Allen Gaddy appeals his judgment of conviction, claiming the District Court
committed plain error by failing to issue a specific unanimity charge to the jury. Gaddy
also appeals his sentence in light of United States v. Booker, 543 U.S. 220 (2005). We
will affirm the judgment of conviction, but will vacate the judgment of sentence and
remand for reconsideration under Booker. See United States v. Davis, 407 F.3d 162 (3d
Cir. 2005).
I.
Because we write only for the benefit of the parties, an abbreviated recitation of
the facts will suffice. Gaddy was arrested after a Philadelphia police officer observed
what he believed was a hand to hand sale of narcotics from Gaddy to another individual,
Glenwood Miller. Police officers followed Miller in his car, stopped him, and confiscated
several packets containing 75 milligrams of crack cocaine each. After obtaining a
warrant, police officers searched the house Gaddy had entered while he was with Miller,
confiscating 23 grams of crack cocaine and a firearm.
2
Gaddy was indicted on four counts: 1) possession with intent to distribute more
than five grams of crack cocaine in violation of 21 U.S.C. § 841(a)(1) and (B)(1)(B), 2)
possession with intent to distribute more than five grams of crack cocaine within 1,000
feet of a school in violation of 21 U.S.C. § 860(a), 3) possession of a firearm in
furtherance of a drug trafficking crime in violation of 18 U.S.C. § 924(c)(1), and 4)
possession of a firearm by a convicted felon in violation of 18 U.S.C. § 922(g)(1).
In its final jury instructions, the District Court said:
. . . . The government claims that the defendant did pass on to Mr.
Miller illegal drugs.

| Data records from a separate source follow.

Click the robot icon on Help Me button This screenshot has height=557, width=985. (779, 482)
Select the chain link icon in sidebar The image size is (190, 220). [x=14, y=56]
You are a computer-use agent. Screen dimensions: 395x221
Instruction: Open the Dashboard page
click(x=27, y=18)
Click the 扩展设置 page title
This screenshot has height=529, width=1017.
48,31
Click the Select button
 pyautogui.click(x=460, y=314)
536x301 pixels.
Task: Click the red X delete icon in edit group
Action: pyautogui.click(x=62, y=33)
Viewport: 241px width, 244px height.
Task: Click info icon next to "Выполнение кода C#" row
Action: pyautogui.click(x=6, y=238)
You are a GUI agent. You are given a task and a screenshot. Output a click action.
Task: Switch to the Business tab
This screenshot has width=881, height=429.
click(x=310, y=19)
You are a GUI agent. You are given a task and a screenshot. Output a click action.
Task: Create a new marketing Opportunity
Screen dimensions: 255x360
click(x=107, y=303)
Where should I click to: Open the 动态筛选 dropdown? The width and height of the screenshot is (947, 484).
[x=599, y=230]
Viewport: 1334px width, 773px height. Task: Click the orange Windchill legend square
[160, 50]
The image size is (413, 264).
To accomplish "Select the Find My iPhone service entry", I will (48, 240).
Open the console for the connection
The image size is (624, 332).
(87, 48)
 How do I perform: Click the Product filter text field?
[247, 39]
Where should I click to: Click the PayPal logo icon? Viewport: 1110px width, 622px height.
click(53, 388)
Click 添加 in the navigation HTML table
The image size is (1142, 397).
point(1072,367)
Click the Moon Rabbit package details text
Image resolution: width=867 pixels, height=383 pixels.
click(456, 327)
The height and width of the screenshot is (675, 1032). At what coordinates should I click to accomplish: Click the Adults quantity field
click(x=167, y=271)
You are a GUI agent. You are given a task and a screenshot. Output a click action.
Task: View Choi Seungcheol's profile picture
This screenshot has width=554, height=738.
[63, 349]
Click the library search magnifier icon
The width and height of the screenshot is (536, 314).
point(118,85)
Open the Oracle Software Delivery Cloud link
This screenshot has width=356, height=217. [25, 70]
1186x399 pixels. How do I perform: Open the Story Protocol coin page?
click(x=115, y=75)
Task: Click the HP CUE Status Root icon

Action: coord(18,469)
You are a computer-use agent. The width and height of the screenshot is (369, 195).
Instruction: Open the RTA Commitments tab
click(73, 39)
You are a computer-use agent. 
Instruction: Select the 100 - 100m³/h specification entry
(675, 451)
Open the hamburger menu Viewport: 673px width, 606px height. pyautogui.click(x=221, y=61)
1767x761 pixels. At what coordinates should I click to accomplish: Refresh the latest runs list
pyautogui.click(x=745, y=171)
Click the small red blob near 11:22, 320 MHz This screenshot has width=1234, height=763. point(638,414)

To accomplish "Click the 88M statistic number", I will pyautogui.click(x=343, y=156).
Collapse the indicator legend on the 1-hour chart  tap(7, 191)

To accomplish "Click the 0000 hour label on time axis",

Well, there—if that’s so, then there was
possession—there was, in fact, distribution. So there was possession with
intent to distribute any amount that was actually distributed. There’s a
claim that there was an amount of drugs in the house, which was in excess
of the amount that would be expected for personal use and, in fact, the
government claims that that was the source of the distribution that occurred
with Mr. Miller.
That’s what’s going on with Count One. You don’t have to
find—the government doesn’t have to prove both, distribution—in fact, Mr.
Miller had possession, upstairs, the house, they can prove either one of
those situations, and if it did, that would satisfy the proof with respect—the
element with respect to knowing and intentional possession with intent to
distribute. . . .
So, you’re called upon to be individual fact finders, individual judges of the
facts to make your own decision trying to agree unanimously. Unanimous
means all agreeing. So, you’re expected to hold to any honest opinion and
not return a verdict simply to satisfied [sic] fellow jurors or just to return a
verdict.
Gaddy did not object to the instruction at trial.
3
Gaddy was convicted on all charges and sentenced to a term of imprisonment of
108 months on counts 1, 2, and 4, 60 months on count 3, five years of supervised release,
a $500 fine, and a special assessment of $300.1
II.
A.
In the absence of an objection to a jury instruction, we review for plain error.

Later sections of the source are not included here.